2. Legends of Tomorrow
You know what, more shows need to be as batshit fucking crazy as Legends of Tomorrow is. More shows need to save the day via our main characters joining together to create a giant stuffed animal that hugs the bad guy to death. More shows need to give us killer unicorns, and sentient nipples, and hot girls with weapons who make out with each other.
Fuck the golden age of television, fuck everyone taking everything so goddamn seriously. Give me a pure, unadulterated, chaotic, drug-addled (I can only assume), queer, joyful, wonderful mess, and I will love and treasure it forever.
3. Crazy Ex-Girlfriend
Look, it’s just really good. I don’t really have much to say, beyond just like, it’s great, and it has great songs, and great comedy, and great drama, and great acting, and great writing, etc. It’s not perfect, because nothing is, but I do genuinely believe that it’s one of the best uses of the medium of television that I’ve ever seen. If any show could make me buy into the golden age of television bullshit, it’s probably Crazy Ex-Girlfriend.
4. One Day at a Time
So there’s this interview with Gloria Calderón Kellett and Mike Royce, where they talk about how the basic structure of any episode of the show, is that there is a topic at hand, whatever it may be, and then we hear the conservative argument (Lydia), the progressive argument (Elena), and the mediator (Penelope). And like, yeah, that’s it, that’s the show. In that sense it’s super reminiscent of Norman Lear’s work in the 70′s - All in the Family was also basically just one big argument.
So, in addition to everything that’s obviously incredible about the show (funny, well written, loving, the representation, Rita Moreno’s very existence being a gift to us all, etc.), there’s just something so brilliant about the simplicity of the basic premise, the argument about traditionalism vs. progress, which is made far more poignant and interesting because the characters are Cuban American.
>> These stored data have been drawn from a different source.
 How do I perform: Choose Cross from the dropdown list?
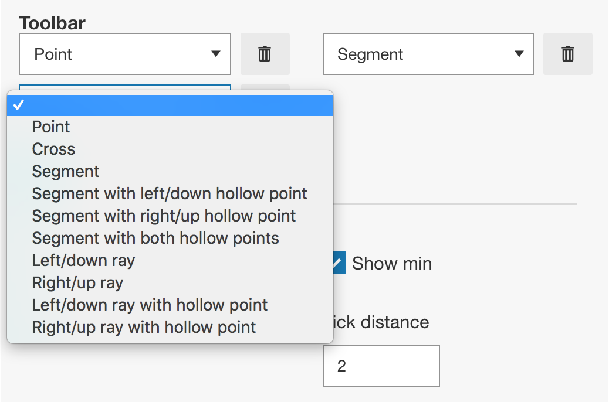point(53,149)
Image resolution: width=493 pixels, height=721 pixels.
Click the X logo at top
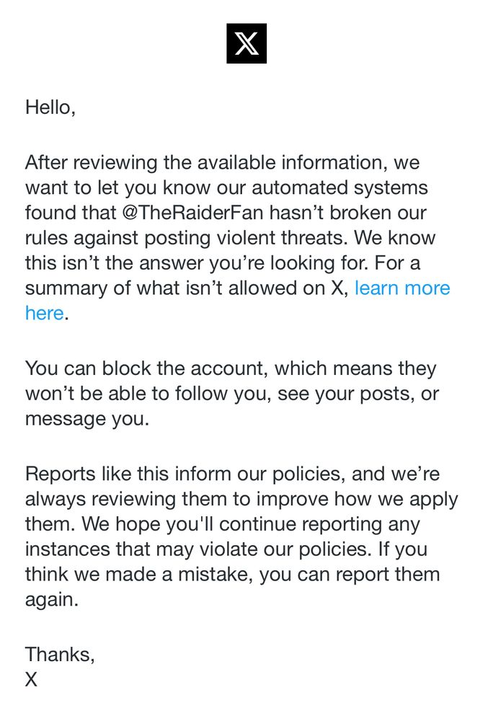click(247, 43)
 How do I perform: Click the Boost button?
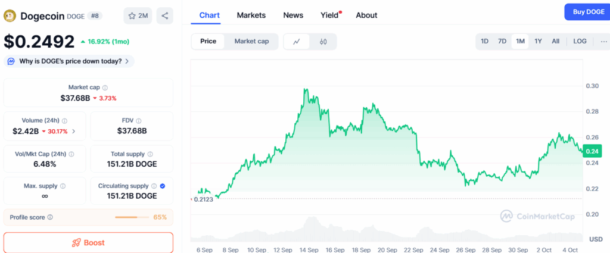[x=88, y=242]
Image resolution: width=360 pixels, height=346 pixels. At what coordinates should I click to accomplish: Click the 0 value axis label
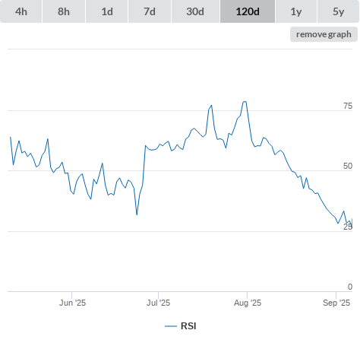(350, 287)
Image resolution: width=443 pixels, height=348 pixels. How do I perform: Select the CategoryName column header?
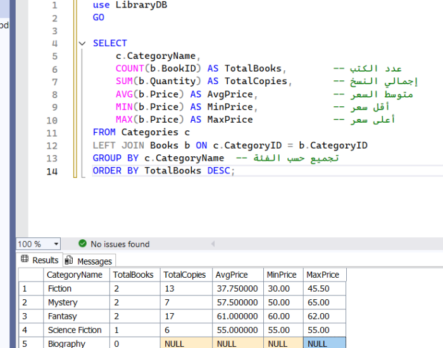[x=75, y=275]
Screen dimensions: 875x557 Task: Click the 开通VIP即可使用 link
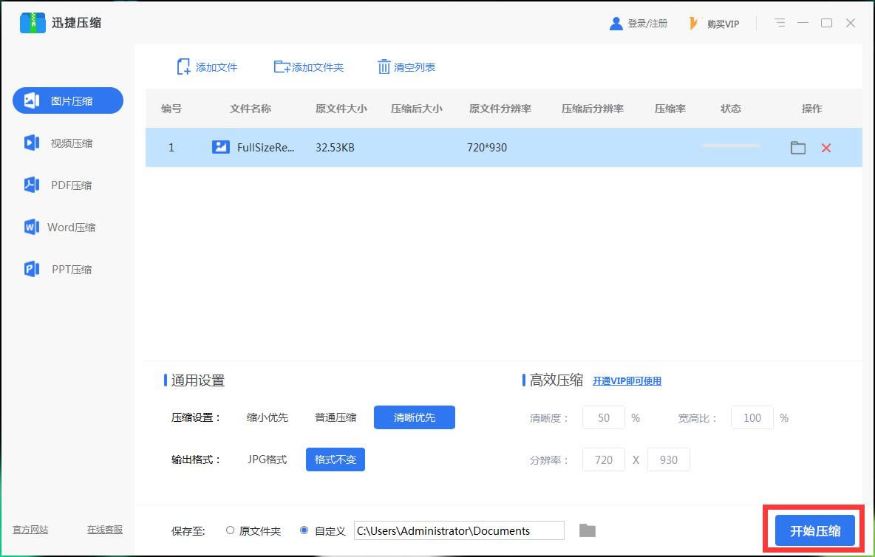[x=627, y=381]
Lydia isn’t Archie Bunker, because her desire to preserve her traditions isn’t rooted in bigotry, it’s rooted in the culture that she was forced to leave behind. And Elena, as admirable as her quest for progress is, often fails to see the importance of preserving that culture (illustrated most obviously by the fact that she doesn’t speak Spanish). And although Penelope represents the middle ground, she isn’t always right either.
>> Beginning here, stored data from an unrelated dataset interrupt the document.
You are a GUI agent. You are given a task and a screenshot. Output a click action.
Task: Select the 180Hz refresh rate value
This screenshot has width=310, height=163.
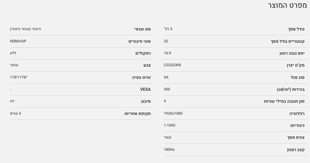point(169,150)
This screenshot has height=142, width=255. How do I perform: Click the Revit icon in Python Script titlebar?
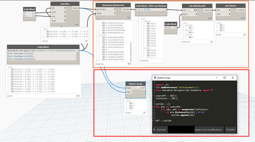pos(155,78)
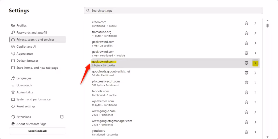Open Extensions external link icon
This screenshot has width=278, height=139.
pos(62,117)
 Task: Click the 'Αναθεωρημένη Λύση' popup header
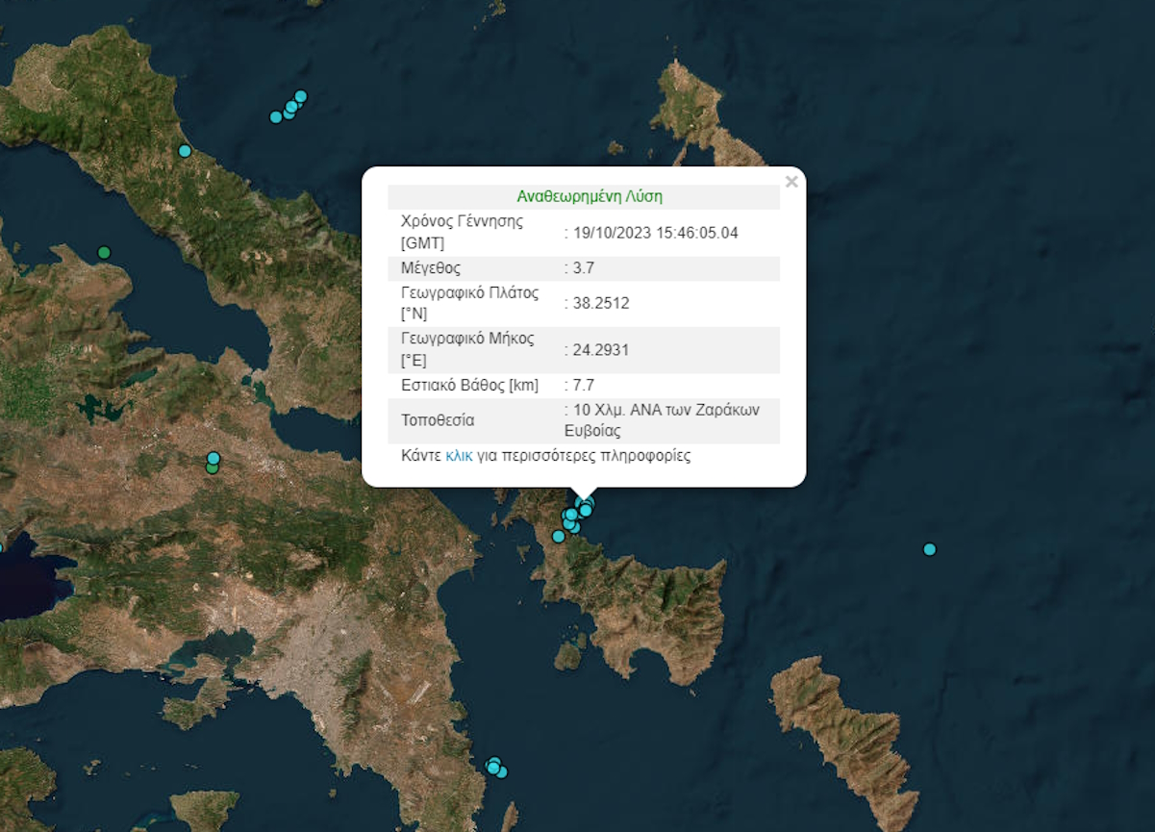point(589,196)
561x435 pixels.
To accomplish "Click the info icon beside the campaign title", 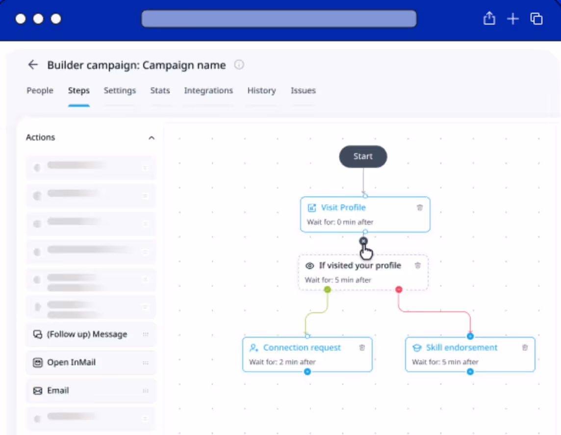I will tap(239, 64).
Everyone has a point, and that’s what makes each new conflict so fun to watch.
5. Queer Eye
Queer Eye makes me happy. It really is as simple as that. It has perfected the formula of bringing joy to the world, and I think that is a truly impressive feat.
Top 5 female characters
(I’m going to keep it to one character per show, because otherwise I'd be here all day. Also, again, this list is based on my current mood. It could change tomorrow.)
1. Buffy Summers 
Again, what a shocker. I don’t think I need to explain this one.
2. Elena Alvarez 
I really had to struggle to choose between Lydia, Penelope, and Elena, because I love all three of them so so much. But I went with Elena because she’s the person I aspire to be. She’s awkward, and weird, and struggles socially, and she’s not always right, but she also fights for what she believes in, actively. It’s not just about arguing with her grandmother, it’s about taking action, even if that action can be a little awkward and Elena-y. And well, seeing a character like her, who isn’t just the regular armchair activist young person that’s so common on TV, is really important and inspiring and I love her.
3. Rebecca Bunch 
She’s just kind of one of those characters that was iconic right out of the gate. I don’t think I’ve ever seen a character like Rebecca before, ever. And I haven’t seen any since honestly. It’s small stuff, like the fact that a character with Rachel Bloom’s body type is allowed to be aggressively sexual without being seen as disgusting or villainous for it. And it’s big stuff, like the portrayal of her mental illness, the fact that she was never written to be “likable” or whatever the fuck that means, but we loved her so much anyway. The show may have occasionally faltered, but Rebecca Bunch was always its center and its greatest achievement, and I will forever be grateful for her.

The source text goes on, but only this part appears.